In your practice, is drainage all you do, or does that depend on your last case of epidural abscess or Stevens-Johnson syndrome? On March 3, 2016, this dogma had its day. In The New England Journal of Medicine, my colleagues and I described the first large RCT comparing trimethoprim-sulfamethoxazole (TMP/SMX) to placebo.1 This National Institutes of Health–funded double-blind study involved more than 1,200 ED patients who had abscesses evaluated by bedside ultrasound, received standardized drainage, and were followed for eight weeks. Participants were discharged and treated with twice the usual TMP/SMX dose, two double-strength tablets BID for seven days, now ED-slanged as “Octa-Bactrim” for eight single-strength tabs per day. Almost all patients were adults, 11 percent had diabetes, and 18 percent gave a history of fever, but a measured temp >38oC was rare. Most abscesses were small, median diameter 2.5 cm (minimum 2 cm, 75 percent were <3.5 cm), with median 7 cm erythema. In 20 percent, the abscess area was >75 cm2.

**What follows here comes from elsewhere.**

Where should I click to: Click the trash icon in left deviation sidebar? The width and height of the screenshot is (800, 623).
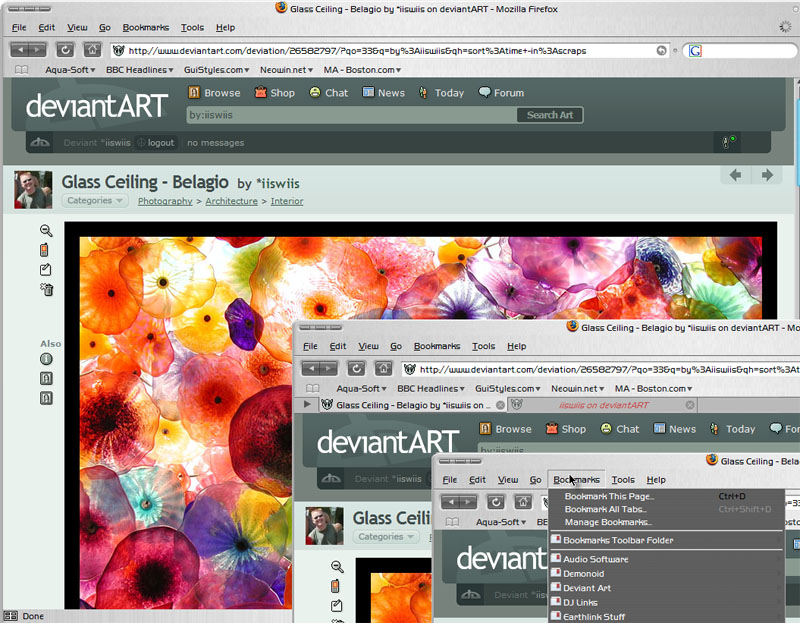46,290
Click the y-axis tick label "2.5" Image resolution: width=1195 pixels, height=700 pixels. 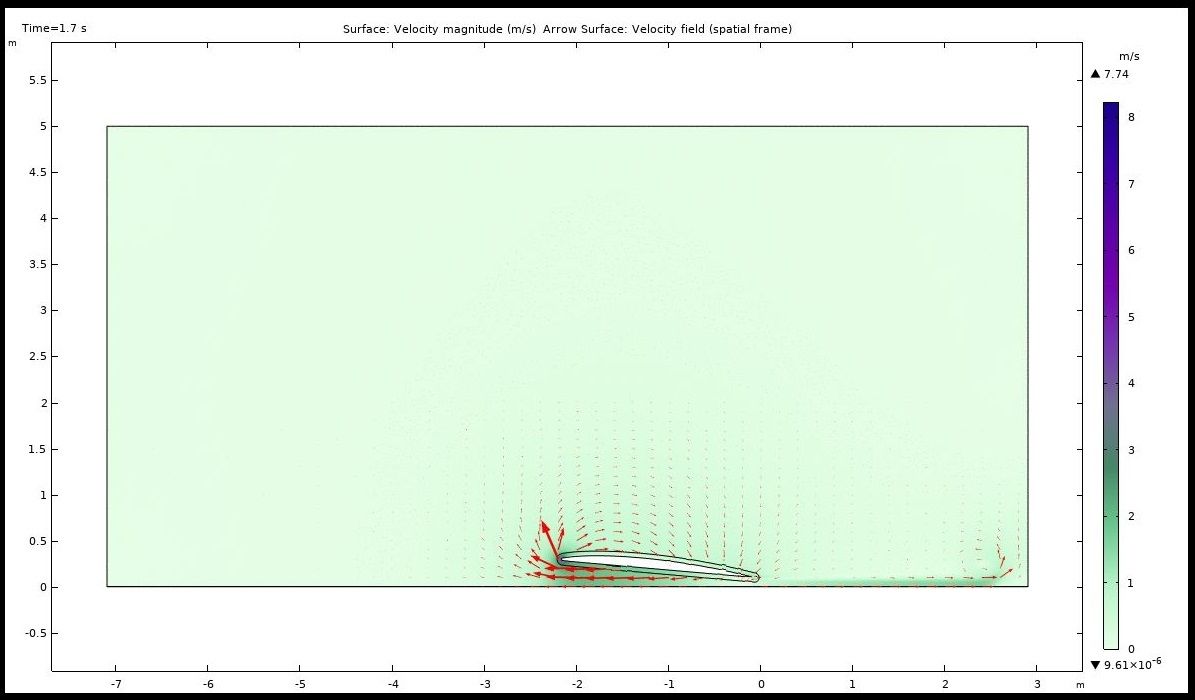click(x=36, y=357)
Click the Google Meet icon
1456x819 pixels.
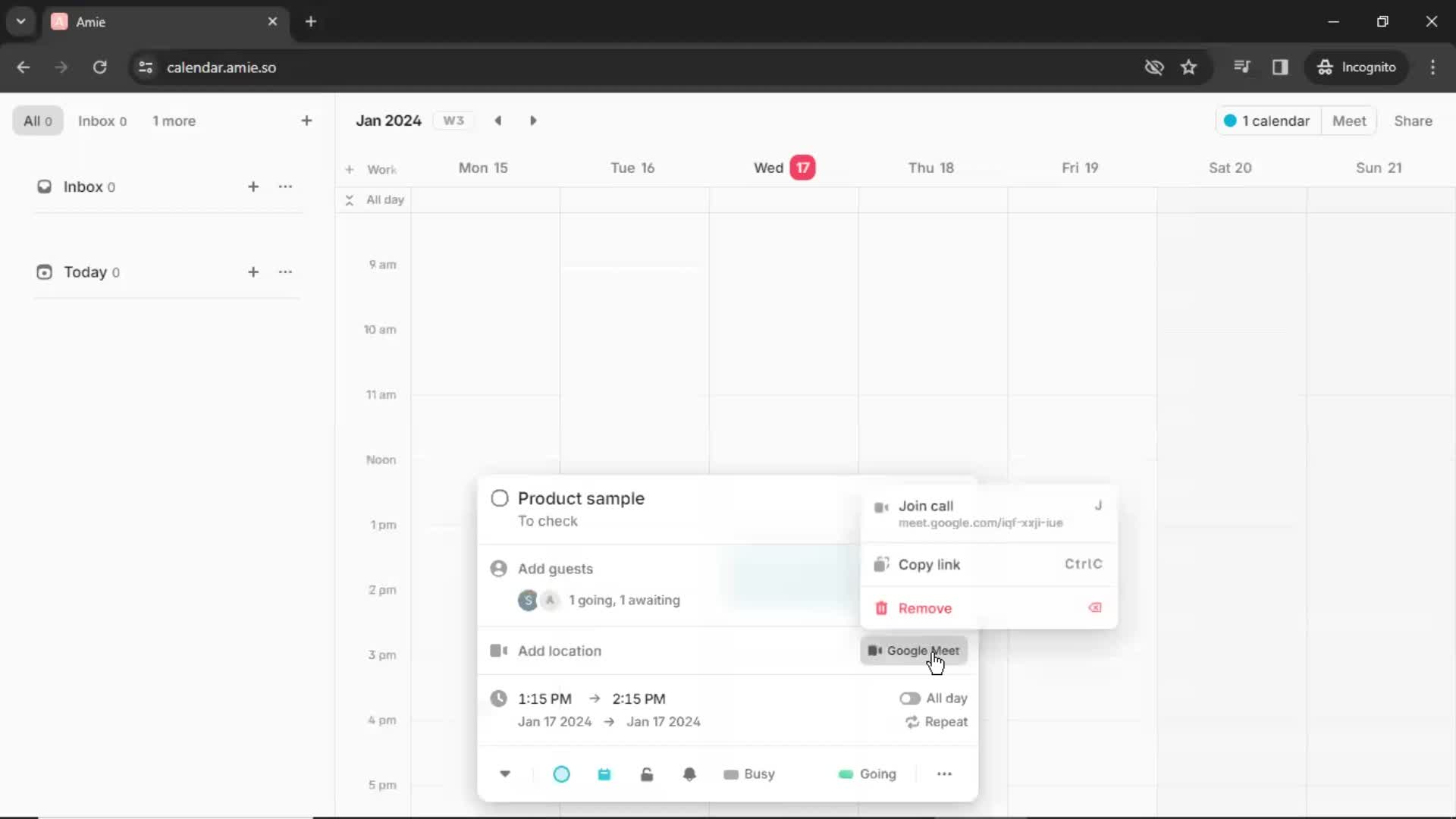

To our surprise, we found that TMP/SMX led to significantly better outcomes and only slightly more, mostly mild, gastrointestinal side effects and no serious reactions. The number and types of the improved outcomes were notable (see Table 1). At seven to 14 days, significantly fewer TMP/SMX-treated participants had clinical failure requiring a new antibiotic or another drainage procedure. There was a trend toward half the rate of subsequent admits, fewer recurrences, and even fewer infections in household members. Through eight weeks, new abscesses developed in 10.1 percent of the TMP/SMX group compared to 19.1 percent of the placebo group. These findings were for the per-protocol group, the 85 percent who complied and followed-up, but also held up in the intention-to-treat population. This evidence supports routine antibiotic use.